Compared to Salomon and Burton they seem superior, what is subpar about Northwave and who is better? I'm currently shopping for a new boots, have used Northwaves many years ago and they were the best boot, thinking of going back. Looking to improve on the Salomon Synapse BOA which had several issues for me.


----------



## phillyphan (Sep 22, 2016)

Personally, I don't know a lot about Northwave. I've just seen mixed reviews on here and the internet. That's why I was asking. I did read they were bulkier boots.


----------



## Sudden_Death (Mar 23, 2011)

Andobarca said:


> Hi,
> 
> Does anyone know an online source for Nortwave Speed Laces. I tried contacting Nortwave but so far they have been useless.
> 
> Thanks


I had a pair a couple years back. Super comfy boot. I am pretty sure you can use any 3 mm paracord( https://www.amazon.ca/Pepperell-Parachute-Cord-21-Feet-Navy/dp/B00D6JQD9Y/ref=sr_1_10?ie=UTF8&qid=1476489582&sr=8-10&keywords=3mm+paracord )to replace the actual lace. If it is the rollers or locks you'd need Northwave but pretty sure it is just paracord. Good boots all round really, they aren't very well known but have been making snowboard boots for about as long as pretty much anyone.


----------



## Andobarca (Mar 12, 2016)

Thanks all for the advice. I will definitely try with the Paracord and post my results.


----------



## Andobarca (Mar 12, 2016)

Just by way of update. I was just about to buy the Paracord when Northwave finally contacted me and sent me some replacement laces. All replacements come in black, for those concerned with the color of their laces (hahahaha)

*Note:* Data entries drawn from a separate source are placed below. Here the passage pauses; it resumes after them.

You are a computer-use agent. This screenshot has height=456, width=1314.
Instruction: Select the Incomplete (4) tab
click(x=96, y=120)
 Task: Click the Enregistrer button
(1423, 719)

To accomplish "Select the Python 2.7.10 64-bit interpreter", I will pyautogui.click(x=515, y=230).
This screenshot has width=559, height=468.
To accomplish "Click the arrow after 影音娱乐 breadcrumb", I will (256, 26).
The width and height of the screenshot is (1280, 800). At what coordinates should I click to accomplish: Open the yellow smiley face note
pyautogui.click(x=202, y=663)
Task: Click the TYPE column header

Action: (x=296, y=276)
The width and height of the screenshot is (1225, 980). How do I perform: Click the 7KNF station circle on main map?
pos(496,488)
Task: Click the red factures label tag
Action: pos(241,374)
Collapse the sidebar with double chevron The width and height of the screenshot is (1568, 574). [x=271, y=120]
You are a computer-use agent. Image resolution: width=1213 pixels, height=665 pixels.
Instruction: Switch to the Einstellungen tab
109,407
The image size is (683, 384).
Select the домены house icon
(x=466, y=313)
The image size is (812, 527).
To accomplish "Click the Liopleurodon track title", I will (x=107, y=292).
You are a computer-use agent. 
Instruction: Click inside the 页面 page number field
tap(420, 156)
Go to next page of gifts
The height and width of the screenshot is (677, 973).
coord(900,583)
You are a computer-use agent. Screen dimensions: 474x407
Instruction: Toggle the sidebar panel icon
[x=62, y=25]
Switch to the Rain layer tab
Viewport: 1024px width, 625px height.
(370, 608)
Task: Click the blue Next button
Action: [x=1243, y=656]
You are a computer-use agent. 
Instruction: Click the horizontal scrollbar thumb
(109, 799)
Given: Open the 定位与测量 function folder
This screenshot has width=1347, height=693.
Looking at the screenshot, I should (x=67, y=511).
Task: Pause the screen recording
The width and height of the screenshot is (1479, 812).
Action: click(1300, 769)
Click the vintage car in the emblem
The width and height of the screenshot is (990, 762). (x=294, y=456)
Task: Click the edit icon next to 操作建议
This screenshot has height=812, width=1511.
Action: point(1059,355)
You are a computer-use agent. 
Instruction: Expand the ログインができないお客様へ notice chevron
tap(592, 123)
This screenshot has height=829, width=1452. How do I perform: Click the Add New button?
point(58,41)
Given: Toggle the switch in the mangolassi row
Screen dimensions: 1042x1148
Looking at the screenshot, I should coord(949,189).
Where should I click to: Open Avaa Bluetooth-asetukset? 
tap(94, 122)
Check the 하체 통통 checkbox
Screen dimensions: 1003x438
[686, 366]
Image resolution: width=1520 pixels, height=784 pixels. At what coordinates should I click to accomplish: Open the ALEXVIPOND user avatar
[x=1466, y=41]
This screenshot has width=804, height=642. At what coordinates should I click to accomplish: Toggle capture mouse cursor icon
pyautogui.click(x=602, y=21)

Rode my new Northwave Decade 2015/2016 twice now and can't fault them. Durable, no wear marks, and the comfiest boots ever! Flex can be tweaked a bit with tension on upper boot laces, tighter you pull them the stiffer the boot becomes.


----------



## freshy (Nov 18, 2009)

Glad to hear you got sorted. I'm on my second pair of decades and third pair of Northwaves they are about the only boots I've tried that do not kill my feet. Agreed they are the most comfortable for my feet with no break in period and no duribility issues.


----------